Have a great Labor Day weekend!
Doug

Bruce Chitiea wrote:
Larry, Emmit, Dennis, Karen, Jim, Doug:

Thanks much for your wisdom on this. 

My "self-tutorial" schema is already two-thirds "z" (eg: zcounty,
zstate, zzipcode) lookup tables, and I'm wondering at the coding load
required to maintain and access those tables.

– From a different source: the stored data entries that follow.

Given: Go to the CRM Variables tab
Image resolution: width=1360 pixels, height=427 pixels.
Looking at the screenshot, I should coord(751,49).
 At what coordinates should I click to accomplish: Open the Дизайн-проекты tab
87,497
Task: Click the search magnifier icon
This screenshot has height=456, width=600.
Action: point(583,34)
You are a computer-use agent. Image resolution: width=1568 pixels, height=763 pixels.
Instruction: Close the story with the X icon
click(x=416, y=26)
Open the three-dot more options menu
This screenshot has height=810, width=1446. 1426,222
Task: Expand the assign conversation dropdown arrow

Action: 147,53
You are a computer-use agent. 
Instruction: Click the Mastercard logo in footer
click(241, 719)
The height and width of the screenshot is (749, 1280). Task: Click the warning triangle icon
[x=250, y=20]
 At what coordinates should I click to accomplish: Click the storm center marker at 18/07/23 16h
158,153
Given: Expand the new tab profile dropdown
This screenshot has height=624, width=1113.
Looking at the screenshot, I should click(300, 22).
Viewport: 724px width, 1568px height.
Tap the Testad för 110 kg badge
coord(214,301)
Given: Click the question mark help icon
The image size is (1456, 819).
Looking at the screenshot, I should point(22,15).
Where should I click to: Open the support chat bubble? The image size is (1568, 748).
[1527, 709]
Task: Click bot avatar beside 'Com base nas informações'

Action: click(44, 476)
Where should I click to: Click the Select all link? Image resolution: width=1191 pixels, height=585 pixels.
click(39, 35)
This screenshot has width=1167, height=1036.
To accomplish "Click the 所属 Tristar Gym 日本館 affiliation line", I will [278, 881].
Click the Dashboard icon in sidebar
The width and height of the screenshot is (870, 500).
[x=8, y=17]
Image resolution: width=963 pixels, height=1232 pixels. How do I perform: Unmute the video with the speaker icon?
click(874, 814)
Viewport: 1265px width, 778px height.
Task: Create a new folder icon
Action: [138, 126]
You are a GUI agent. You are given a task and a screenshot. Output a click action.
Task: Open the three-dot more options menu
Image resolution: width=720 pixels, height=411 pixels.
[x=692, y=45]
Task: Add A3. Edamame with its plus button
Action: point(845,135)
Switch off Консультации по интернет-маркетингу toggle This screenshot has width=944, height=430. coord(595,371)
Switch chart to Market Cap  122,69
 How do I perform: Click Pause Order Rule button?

Any which way, there's
work to be done.

>From what you say, there seems to be a workable middle where integrity,
flexibility and performance may just possibly meet. 

Larry: Do Karen and Doug's approaches adequately address the integrity
issue?

Doug: Do you see a performance issue?

My weekend is now complete!

Yours,

bruce chitiea
safesectors inc.


  
-------- Original Message --------
Subject: [RBASE-L] - Re: Schema Design Question: Look-ups
From: Doug Hamilton <[email protected]>
Date: Fri, September 03, 2010 3:21 pm
To: [email protected] (RBASE-L Mailing List)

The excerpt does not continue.